Anyways. I keep reading all these amazing blogs from these people who make a living doing this. Can you imagine?! I think if I was going to do that I’d have to have more focus. And be a better writer. And blog more. And since I don’t see any of those things happening anytime soon, I guess I’m just going to have to be happy writing mediocre to a few readers, knowing that in the end, the blog is more for my sake than anyone elses.

Nyah!

Day 10 – Someone you need to let go, or wish you didn’t know.

I’m changing this question to “SomeTHING you need to let go of, or wish you didn’t HAVE” because I’m tired of trying to think of negative things about people. Sheesh!

So. Something I need to let go of.

About half of my belongings. Seriously. I’m not a fan of clutter, but I am a big fan of things. The downside to one is the other. It drives Justin CRAZY. So, I’ve been thinking about working hard at getting rid of things. Selling things, throwing things out, paring down and putting up. I’m actually a HUGE fan of organization, although you’d be hard pressed to tell based on my house.

The clutter in the house has slowly been grating on my nerves to the point that I pretty much get angry anytime I think about it… and I can’t even IMAGINE how much it drives my husband crazy. His tolerance is way less than mine!

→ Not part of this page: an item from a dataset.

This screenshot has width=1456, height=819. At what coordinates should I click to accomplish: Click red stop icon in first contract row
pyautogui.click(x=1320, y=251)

I’ve done OK keeping up with Benjamin’s clothing (easy when I’ve got 2 ladies who just gave birth to boys to pass clothing down to) but going through anything else has been on hiatus. Something about having a brand new baby makes for a slow move to organization!

I’m also still recovering from adding an entire extra household of stuff to my belongings from my parents stuff. I was able to get rid of a lot of stuff, but some of it that I couldn’t part with at the time. I knew I’d be able to eventually though, so I put it away to a time and a place where I would be able to part with it. For instance, my mother’s curio cabinet. I couldn’t dream of getting rid of that right after she died, because of course I would want a curio cabinet in my house just like her!

But if I’m honest with myself, I’m not the type to have an entire cabinet filled with knick knacks. I’d much rather have them scattered amongst the house and hidden in surprise places. So, out goes the curio cabinet.

I have 350923 vases of my Mom’s. Ok, maybe only 30, but that’s still a RIDICULOUS amount of vases. I need to get rid of half, and send them to my sisters or something.

There are still some things I won’t be able to part with. I can’t stand the idea of losing her tea set, or some of her angel stuff, and I don’t want a million tiny ceramic animals from Red Rose tea but dang it, I can’t stand the thought of giving them away! One day I will.

I’m really going to try this week to sort through some stuff and put a few things on craigslist. If nothing else, I’ll have to start getting ready for Christmas. And eventually, moving.